Pending before the Court is Petitioners' April 3, 2009 Emergency Petition for Writ of Mandamus, petitioning this Court for an order against Respondents "directing that [the Department of Labor] adjudicate Petitioner's previously-filed ETA 9089 Labor Certification Application immediately" (Dkt 1). Respondents filed an answer in opposition to the Petition on April 13, 2009, asserting that this Court lacks jurisdiction over the subject matter of the Petition (Dkt 7). Having considered the pleadings, the Court determines that the Petition is properly dismissed for lack of subject matter jurisdiction.

I. BACKGROUND

Petitioner Milorad Suvacarov is a citizen of Serbia and Montenegro. Since 2002, he has been employed as a "Programmer Analyst" by Petitioner Lake Michigan College (LMC) in Benton Harbor, Michigan (Pet. 2). Suvacarov began working for LMC on an H-1B nonimmigrant worker visa, petitioned for by LMC. Under § 1101(a)(15)(H) of the Immigration and Nationality Act (INA), 8 U.S.C. § 1101 et seq., an alien may be authorized to come to the United States temporarily to perform services for an employer, if petitioned for by that employer. Under this "nonimmigrant" category, the alien may be classified under § 1101(a)(15)(H)(i)(b) of the Act as an alien who is coming to perform services in a specialty occupation, i.e., an alien with an "H-1B" nonimmigrant worker visa. See 8 C.F.R. § 214.2(h)(1)(i) (describing classifications). Suvacarov's H-1B visa was valid by extension until October 18, 2008 (Pet. 2).
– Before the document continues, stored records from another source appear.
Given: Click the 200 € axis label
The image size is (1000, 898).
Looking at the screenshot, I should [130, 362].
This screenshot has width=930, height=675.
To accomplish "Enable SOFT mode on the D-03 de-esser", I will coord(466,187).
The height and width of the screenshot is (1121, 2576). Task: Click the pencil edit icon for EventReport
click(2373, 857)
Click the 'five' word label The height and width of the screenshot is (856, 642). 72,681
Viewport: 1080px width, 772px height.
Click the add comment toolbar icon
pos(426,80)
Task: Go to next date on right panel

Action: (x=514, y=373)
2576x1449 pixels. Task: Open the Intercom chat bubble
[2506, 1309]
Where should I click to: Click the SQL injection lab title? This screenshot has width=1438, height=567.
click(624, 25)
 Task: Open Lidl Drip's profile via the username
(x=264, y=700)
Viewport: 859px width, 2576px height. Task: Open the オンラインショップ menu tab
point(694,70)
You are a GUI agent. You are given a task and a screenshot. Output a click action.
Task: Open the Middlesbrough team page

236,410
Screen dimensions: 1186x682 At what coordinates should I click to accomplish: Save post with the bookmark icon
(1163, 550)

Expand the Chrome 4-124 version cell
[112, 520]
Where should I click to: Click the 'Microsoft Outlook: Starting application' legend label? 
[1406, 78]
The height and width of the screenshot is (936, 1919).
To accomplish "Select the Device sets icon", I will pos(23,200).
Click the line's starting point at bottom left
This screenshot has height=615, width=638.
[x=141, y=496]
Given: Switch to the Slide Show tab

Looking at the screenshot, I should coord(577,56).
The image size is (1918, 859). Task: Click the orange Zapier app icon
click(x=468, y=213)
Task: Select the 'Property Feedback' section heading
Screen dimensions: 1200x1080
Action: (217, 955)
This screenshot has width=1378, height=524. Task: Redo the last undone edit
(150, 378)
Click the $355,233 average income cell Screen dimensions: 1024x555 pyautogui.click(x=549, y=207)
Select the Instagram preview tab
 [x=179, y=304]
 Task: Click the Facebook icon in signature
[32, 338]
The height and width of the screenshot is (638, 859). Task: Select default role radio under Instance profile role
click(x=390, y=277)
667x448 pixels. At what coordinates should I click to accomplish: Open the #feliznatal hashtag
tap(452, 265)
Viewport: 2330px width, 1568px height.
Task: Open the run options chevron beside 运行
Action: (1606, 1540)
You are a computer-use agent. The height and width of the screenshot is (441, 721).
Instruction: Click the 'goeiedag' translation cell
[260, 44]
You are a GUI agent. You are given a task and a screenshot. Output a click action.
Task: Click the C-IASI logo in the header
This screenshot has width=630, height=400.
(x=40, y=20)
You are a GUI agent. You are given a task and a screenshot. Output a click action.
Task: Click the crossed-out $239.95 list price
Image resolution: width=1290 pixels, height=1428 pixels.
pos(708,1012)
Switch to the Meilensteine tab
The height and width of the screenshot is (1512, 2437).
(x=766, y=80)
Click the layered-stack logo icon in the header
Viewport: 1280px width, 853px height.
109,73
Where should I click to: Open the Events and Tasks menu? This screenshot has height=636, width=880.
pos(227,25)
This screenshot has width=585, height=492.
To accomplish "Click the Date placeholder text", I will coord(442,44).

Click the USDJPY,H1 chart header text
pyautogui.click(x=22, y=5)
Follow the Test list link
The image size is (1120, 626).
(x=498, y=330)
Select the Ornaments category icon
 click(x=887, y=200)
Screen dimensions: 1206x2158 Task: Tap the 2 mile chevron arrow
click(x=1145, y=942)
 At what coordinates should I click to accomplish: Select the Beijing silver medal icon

Suvacarov seeks to adjust his status to that of a lawful permanent resident based upon his employment opportunities in the United States. There are three steps in the employment-based adjustment-of-status process. See generally Matovski v. Gonzales, 492 F.3d 722, 726-27 (6th Cir. 2007). The alien's employer initiates the first two stages. First, the employer files an Application for Alien Employment Certification with the Department of Labor. The Secretary of Labor determines and certifies to the Secretary of State and Attorney General two facts: (1) "that there are not sufficient workers who are able, willing, qualified . . . and available at the time of application for a visa and admission to the United States and at the place where the alien is to perform such skilled or unskilled labor;" and (2) that "the employment of such alien will not adversely affect the wages and working conditions of workers in the United States similarly employed." 8 U.S.C. § 1182(a)(5)(A)(i). See e.g., Oriental Rug Importers, Ltd. v. Employment and Training Admin., 696 F.2d 47 (6th Cir. 1982) (holding that the decision of the Department of Labor in denying the plaintiff a labor certification was "not arbitrary or capricious" where the plaintiff, an importer and vendor of quality oriental rugs who was seeking an experienced buyer, failed to carry its burden of proof).

If an approved labor certification is issued by the Department of Labor, then the second step is for the employer to file an I-140, Petition for Alien Worker, with Citizenship and Immigration Services (CIS). The CIS examines the evidence filed with the petition to determine the eligibility of the alien. See 8 U.S.C. § 1153(b) ("Preference allocation for employment-based immigrants").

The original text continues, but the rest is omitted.